Friday, 11 February 2011 00:00
I ran into our freshly-minted Fire Commissioner Don O’Brien outside the post office and discovered just exactly what’s wrong with America. First I congratulated him, then I mentioned that one of the Republican Club members had brought up a “government waste” issue with him while he was on the campaign trail. Specifically it was about the fancy Chevy Suburbans that the board members drive, like the one my wife saw cruising through a red light, paid for by you the taxpayer. O’Brien had campaigned on the “fiscal responsibility” platform, which was warmly welcomed as Long Island fire districts are notorious money pits. In fact Newsday had a multi-part serial on it last year.
After claiming he didn’t know who I was talking about, O’Brien then asked me what made me an expert that I could question the use of the vehicle. I said that I’m a taxpayer and have the right to ask. He replied, “I don’t have to go through this,” I suppose, referring to that whole pesky accountability thing.
Anyway, about the Suburban. Most voters, Democrat and Republican alike, would have a total cow if, say, the school board members started driving expensive vehicles paid for by education dollars. The fire/water commissioners do not fight fires and are not required to have any firefighting expertise. If there were a four-alarm fire, the fire chief wouldn’t say, “We need help—get that 67-year-old trustee here, STAT!” And no crowds would cheer as he rolled up in the taxpayer-funded bouncing pimpmobile (hydraulic lift kit sold separately).

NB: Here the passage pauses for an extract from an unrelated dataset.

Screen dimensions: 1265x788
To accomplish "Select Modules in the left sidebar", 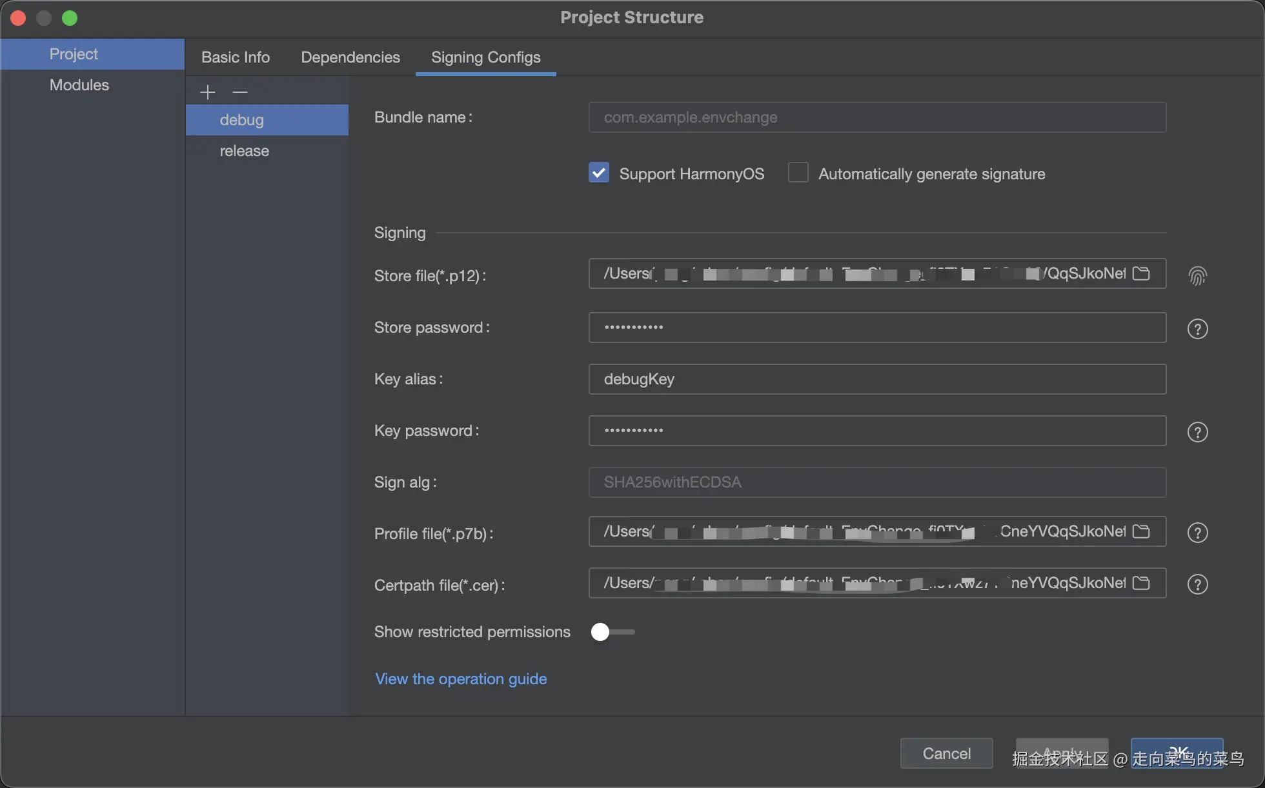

One might think I’m engaging in poetic license here, but it really is a sweet ride. And the cost of it was instead of adding to the underfunded firefighter pension, or increasing the truck replacement fund from zero. I mention these items because those are two O’Brien campaigned on, as printed in this paper. But the Suburban rolls on, at about 14 MPG. I wonder if O’Brien would be so stylin’ if the official vehicle was a bright pink Kia; it’d be a lot easier to park than that Chevy DC-10 land yacht.
So now we get to the crux of the issue, where in modern America an elected official believes he is the public’s master, not its servant. This kind of arrogance leads to financial waste, which is the breeding ground of corruption. The lack of public scrutiny makes it easy pickins, so the first step is for all the area special districts to have their elections on the same day. If the school board, fire/water, parks, and so forth faced the public all at once, it would save tax dollars and create a true forum of self-examination. The Suburban is a sturdy vehicle, but I don’t think it can run over democracy.